## Python DataFrames

In [None]:
import findspark
findspark.init('/home/rich/spark/spark-2.4.3-bin-hadoop2.7')
import pandas as pd
from pyspark import SparkConf, SparkContext
from pyspark.sql import SparkSession
from pyspark.sql.types import *
import matplotlib.pyplot as plt


In [None]:
spark = SparkSession.builder.appName("PySpark SQL examples").getOrCreate()

In [None]:
sc = spark.sparkContext


# Create a list of tuples
sample_list = [('Mona',20), ('Jennifer',34), ('John',20), ('Jim',26)]

# Create a RDD from the list
rdd = sc.parallelize(sample_list)

# Create a PySpark DataFrame
names_df = spark.createDataFrame(rdd, schema=['Name', 'Age'])

# Check the type of people_df
print("The type of names_df is", type(names_df))

## Loading CSV into DataFrame

Create a PySpark DataFrame from a people.csv file that is already provided to you as a file_path and confirm the created object is a PySpark

In [None]:
file_path = './data/people.csv'

# Create an DataFrame from file_path
people_df = spark.read.csv(file_path, header=True, inferSchema=True)

# Check the type of people_df
print("The type of people_df is", type(people_df))

## Inspecting data in PySpark DataFrame

In [None]:
# Print the first 10 observations 
people_df.show(10)

# Count the number of rows 
print("There are {} rows in the people_df DataFrame.".format(people_df.count()))

# Count the number of columns and their names
print("There are {} columns in the people_df DataFrame and their names are {}".
      format(len(people_df.columns), people_df.columns))

## PySpark DataFrame subsetting and cleaning

Subset 'name', 'sex' and 'date of birth' columns from people_df DataFrame, remove any duplicate rows from that dataset and count the number of rows before and after duplicates removal step.

In [None]:
# Select name, sex and date of birth columns
people_df_sub = people_df.select('name', 'sex', 'date of birth')

# Print the first 10 observations from people_df_sub
people_df_sub.show(10)

# Remove duplicate entries from people_df_sub
people_df_sub_nodup = people_df_sub.dropDuplicates()

# Count the number of rows
print("There were {} rows before removing duplicates, and {} rows after removing duplicates".
          format(people_df_sub.count(), people_df_sub_nodup.count()))

## Filtering your DataFrame

Filter the rows in the people_df DataFrame in which 'sex' is female and male and create two different datasets. Count the number of rows in each of those datasets.

In [None]:
# Filter people_df to select females 
people_df_female = people_df.filter(people_df.sex == "female")

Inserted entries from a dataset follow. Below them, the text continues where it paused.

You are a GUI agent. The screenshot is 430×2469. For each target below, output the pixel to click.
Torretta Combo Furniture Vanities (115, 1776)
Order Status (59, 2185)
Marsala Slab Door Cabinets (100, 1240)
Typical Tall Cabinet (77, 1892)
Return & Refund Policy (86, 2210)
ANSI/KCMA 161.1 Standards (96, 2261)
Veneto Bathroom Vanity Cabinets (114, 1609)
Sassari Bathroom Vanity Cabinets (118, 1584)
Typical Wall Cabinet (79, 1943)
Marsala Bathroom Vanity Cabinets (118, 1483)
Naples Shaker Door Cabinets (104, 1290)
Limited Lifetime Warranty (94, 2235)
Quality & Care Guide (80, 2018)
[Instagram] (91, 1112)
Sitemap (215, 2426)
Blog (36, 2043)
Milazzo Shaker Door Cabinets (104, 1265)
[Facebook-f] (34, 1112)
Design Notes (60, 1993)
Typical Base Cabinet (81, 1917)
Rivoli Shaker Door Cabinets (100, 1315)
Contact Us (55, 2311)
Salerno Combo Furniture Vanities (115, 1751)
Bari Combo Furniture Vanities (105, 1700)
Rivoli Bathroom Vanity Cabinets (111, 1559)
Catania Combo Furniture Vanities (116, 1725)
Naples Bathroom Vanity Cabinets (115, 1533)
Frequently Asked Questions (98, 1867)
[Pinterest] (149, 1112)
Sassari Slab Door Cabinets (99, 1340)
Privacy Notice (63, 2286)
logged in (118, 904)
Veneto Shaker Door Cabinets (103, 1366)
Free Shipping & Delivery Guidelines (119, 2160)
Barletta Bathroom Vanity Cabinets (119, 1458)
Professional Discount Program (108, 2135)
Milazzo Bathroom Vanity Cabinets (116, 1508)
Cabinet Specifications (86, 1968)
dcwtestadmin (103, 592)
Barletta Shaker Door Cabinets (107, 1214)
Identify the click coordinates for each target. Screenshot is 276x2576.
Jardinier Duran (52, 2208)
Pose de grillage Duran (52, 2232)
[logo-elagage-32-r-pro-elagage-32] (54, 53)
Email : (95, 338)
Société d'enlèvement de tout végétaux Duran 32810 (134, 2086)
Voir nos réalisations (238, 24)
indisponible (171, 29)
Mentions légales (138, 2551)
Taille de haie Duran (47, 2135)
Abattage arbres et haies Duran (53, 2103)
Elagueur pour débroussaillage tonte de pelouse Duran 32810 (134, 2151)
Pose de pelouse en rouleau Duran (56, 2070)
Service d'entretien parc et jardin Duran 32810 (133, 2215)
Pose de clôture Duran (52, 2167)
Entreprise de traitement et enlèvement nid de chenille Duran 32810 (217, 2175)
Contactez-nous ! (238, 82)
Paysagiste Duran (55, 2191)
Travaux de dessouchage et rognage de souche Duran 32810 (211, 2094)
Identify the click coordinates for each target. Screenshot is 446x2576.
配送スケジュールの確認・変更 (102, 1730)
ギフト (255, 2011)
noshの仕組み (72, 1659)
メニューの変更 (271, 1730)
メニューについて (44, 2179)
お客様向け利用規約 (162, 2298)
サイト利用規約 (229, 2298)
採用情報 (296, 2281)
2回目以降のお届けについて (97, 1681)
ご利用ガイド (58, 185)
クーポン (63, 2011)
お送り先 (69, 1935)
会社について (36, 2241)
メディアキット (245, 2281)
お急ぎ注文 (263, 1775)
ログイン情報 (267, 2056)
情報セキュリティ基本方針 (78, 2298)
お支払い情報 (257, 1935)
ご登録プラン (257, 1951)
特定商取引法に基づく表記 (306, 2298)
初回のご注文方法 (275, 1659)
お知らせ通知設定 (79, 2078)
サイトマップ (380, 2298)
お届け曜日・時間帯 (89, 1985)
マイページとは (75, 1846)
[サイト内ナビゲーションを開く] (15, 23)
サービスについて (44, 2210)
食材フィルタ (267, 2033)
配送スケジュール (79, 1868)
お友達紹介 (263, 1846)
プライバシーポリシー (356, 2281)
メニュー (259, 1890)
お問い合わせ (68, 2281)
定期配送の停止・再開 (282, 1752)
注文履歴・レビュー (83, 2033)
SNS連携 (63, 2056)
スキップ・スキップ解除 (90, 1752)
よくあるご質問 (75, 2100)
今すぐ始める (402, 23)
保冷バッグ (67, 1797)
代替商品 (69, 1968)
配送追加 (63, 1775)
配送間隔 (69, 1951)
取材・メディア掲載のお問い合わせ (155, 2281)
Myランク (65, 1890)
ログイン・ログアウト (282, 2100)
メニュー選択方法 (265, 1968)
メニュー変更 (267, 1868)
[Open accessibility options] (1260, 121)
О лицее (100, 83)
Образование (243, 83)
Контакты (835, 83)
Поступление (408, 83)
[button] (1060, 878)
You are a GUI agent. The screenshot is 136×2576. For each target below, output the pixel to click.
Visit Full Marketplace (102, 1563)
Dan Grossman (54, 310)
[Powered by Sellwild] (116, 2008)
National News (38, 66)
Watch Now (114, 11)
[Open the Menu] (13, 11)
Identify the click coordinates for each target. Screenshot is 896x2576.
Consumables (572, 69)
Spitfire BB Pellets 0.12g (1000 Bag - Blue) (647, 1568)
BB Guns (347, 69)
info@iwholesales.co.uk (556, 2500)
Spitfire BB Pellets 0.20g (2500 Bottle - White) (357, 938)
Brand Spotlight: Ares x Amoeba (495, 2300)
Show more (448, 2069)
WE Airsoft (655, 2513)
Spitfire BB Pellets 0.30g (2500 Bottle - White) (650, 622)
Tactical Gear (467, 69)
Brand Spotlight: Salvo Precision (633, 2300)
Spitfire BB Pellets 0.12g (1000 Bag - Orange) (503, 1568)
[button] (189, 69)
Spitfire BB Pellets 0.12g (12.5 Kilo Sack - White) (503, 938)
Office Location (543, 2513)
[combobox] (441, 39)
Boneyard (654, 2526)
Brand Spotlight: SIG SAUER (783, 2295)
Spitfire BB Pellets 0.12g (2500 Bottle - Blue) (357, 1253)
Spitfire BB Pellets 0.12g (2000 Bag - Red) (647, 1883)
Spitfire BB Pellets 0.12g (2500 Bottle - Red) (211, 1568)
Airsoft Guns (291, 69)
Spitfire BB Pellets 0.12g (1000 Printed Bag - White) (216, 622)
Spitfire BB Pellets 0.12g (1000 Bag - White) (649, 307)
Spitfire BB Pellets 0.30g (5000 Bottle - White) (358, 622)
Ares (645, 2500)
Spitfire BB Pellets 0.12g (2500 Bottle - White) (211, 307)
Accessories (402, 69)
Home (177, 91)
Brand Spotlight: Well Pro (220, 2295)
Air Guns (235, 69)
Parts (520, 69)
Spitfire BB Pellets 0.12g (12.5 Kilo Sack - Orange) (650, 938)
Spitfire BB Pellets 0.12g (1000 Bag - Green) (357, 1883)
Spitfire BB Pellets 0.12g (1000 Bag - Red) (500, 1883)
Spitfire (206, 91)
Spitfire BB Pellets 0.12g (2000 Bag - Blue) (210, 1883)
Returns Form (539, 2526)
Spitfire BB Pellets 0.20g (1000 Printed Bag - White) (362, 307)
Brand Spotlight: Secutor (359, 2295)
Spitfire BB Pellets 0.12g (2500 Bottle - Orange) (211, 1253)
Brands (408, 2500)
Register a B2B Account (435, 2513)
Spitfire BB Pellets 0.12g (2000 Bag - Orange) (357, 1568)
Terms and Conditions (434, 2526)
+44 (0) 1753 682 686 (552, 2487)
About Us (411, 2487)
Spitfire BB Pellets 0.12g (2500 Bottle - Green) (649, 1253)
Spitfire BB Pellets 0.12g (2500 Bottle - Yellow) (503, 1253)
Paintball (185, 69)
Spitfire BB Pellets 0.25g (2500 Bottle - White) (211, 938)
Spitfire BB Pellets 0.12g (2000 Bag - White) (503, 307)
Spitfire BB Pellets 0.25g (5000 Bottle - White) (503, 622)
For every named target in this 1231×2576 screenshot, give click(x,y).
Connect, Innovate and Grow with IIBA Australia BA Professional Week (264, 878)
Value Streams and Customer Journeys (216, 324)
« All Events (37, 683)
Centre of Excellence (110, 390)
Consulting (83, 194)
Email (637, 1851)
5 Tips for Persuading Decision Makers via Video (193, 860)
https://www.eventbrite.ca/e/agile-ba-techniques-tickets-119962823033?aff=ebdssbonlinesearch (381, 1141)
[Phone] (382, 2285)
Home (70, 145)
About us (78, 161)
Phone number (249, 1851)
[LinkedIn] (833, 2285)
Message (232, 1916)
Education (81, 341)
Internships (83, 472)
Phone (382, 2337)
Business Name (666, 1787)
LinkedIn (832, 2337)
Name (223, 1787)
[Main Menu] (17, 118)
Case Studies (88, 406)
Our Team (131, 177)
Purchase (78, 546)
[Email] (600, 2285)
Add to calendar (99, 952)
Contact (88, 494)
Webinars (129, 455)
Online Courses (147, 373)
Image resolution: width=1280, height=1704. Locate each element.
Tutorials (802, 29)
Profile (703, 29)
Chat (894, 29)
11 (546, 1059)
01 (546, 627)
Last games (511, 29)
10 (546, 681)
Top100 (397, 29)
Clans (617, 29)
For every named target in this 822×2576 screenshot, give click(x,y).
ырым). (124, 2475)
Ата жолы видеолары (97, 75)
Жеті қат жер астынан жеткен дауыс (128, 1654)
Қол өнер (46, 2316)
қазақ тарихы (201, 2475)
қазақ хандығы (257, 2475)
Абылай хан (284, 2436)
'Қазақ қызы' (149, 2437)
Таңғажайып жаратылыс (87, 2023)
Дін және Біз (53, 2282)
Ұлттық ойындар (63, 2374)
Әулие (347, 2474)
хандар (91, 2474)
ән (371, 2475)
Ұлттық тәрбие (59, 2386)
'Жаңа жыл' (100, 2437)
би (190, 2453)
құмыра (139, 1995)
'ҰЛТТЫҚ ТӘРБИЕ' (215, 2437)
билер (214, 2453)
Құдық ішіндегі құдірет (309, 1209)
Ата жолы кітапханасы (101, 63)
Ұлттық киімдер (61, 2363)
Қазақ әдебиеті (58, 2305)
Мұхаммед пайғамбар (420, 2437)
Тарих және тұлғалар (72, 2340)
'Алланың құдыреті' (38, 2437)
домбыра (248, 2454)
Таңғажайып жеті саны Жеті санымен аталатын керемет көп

# Filter people_df to select males
people_df_male = people_df.filter(people_df.sex == "male")

# Count the number of rows 
print("There are {} rows in the people_df_female DataFrame and {} rows in the people_df_male DataFrame".
      format(people_df_female.count(), people_df_male.count()))

## Running SQL Queries Programmatically

Create a temporary table of the people_df DataFrame, construct a query to select the names of the people from the temporary table and assign the result to a new DataFrame.

In [None]:
# Create a temporary table "people"
people_df.createOrReplaceTempView("people")

# Construct a query to select the names of the people
query = '''SELECT name FROM people'''

# Assign the result of Spark's query to people_df_names
people_df_names = spark.sql(query)

# Print the top 10 names of the people
people_df_names.show(10)

## SQL queries for filtering Table

Use the temporary table people that you created previously and filter out the rows where the "sex" is male and female and create two DataFrames.

In [None]:
# Filter the people table to select female sex 
people_female_df = spark.sql('SELECT * FROM people WHERE sex=="female"')

# Filter the people table DataFrame to select male sex
people_male_df = spark.sql('SELECT * FROM people WHERE sex=="male"')

# Count the number of rows in both DataFrames
print("There are {} rows in the people_female_df and {} rows in the people_male_df DataFrames".
      format(people_female_df.count(), people_male_df.count()))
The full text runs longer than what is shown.